--- DOCUMENT SEGMENT ---
In the meantime, NASA’s Mars Global Surveyor (MGS) left Earth on Nov. 7, 1996, and arrived at Mars on Sept. 12, 1997. Its mission was extended several times until NASA lost contact with it in 2006. MGS mapped the Red Planet from pole to pole, revealing many ancient signs of water, such as gullies and hematite (a mineral that forms in water). Data from MGS helped NASA decide where to land its future Mars rovers. MGS also took pictures of public interest, including re-imaging the famous “face on Mars.”
NASA’s 25-pound Sojourner Mars rover covered about 330 feet (100 meters) over 83 days on the Red Planet in 1997. (Image credit: NASA)
In 1991, the USSR was dismantled. The Russian space agency continued the Soviet quest for Mars with their Mars 96 mission, which launched on Nov. 16, 1996. However, the orbiter, two landers and two penetrators were lost after the rocket failed.

--- GIVEN DATA ---
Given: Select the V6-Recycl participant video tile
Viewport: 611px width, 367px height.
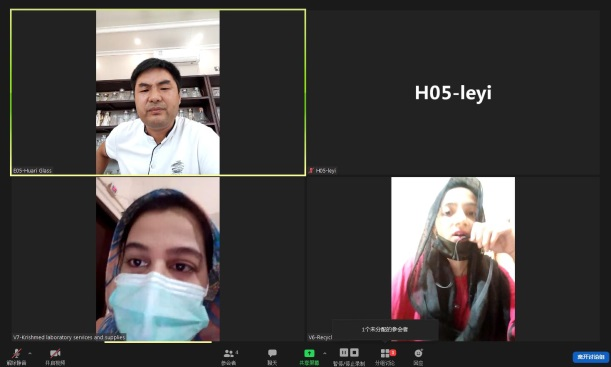Looking at the screenshot, I should click(x=453, y=259).
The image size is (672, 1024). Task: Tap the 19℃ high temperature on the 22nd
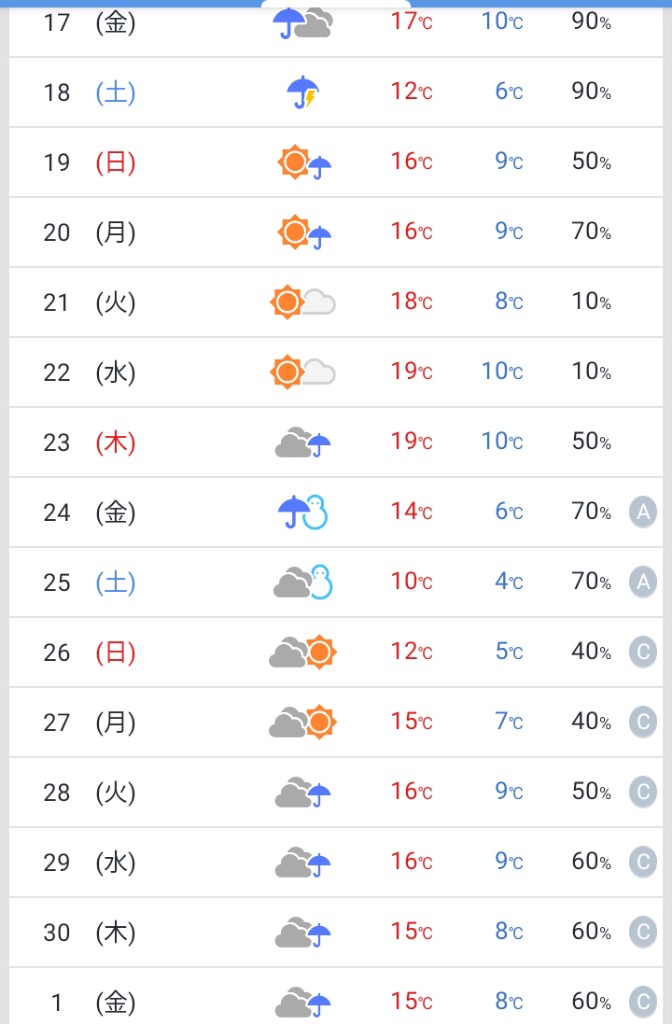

--- DIRECTIVES ---
1. Answer these questions using the Mars exploration excerpt:
(a) On what date did Mars Global Surveyor arrive at Mars?
(b) How many days did the Sojourner rover spend on the Red Planet in 1997?
(c) On what date did the Mars 96 mission launch?
2. Quote the part of the Mars exploration excerpt that opens with the words containing "In 1991, the" and closes with "the rocket failed.".

--- ANSWERS FOR THE TASKS ---
1.
(a) Sept. 12, 1997
(b) 83 days
(c) Nov. 16, 1996

2.
In 1991, the USSR was dismantled. The Russian space agency continued the Soviet quest for Mars with their Mars 96 mission, which launched on Nov. 16, 1996. However, the orbiter, two landers and two penetrators were lost after the rocket failed.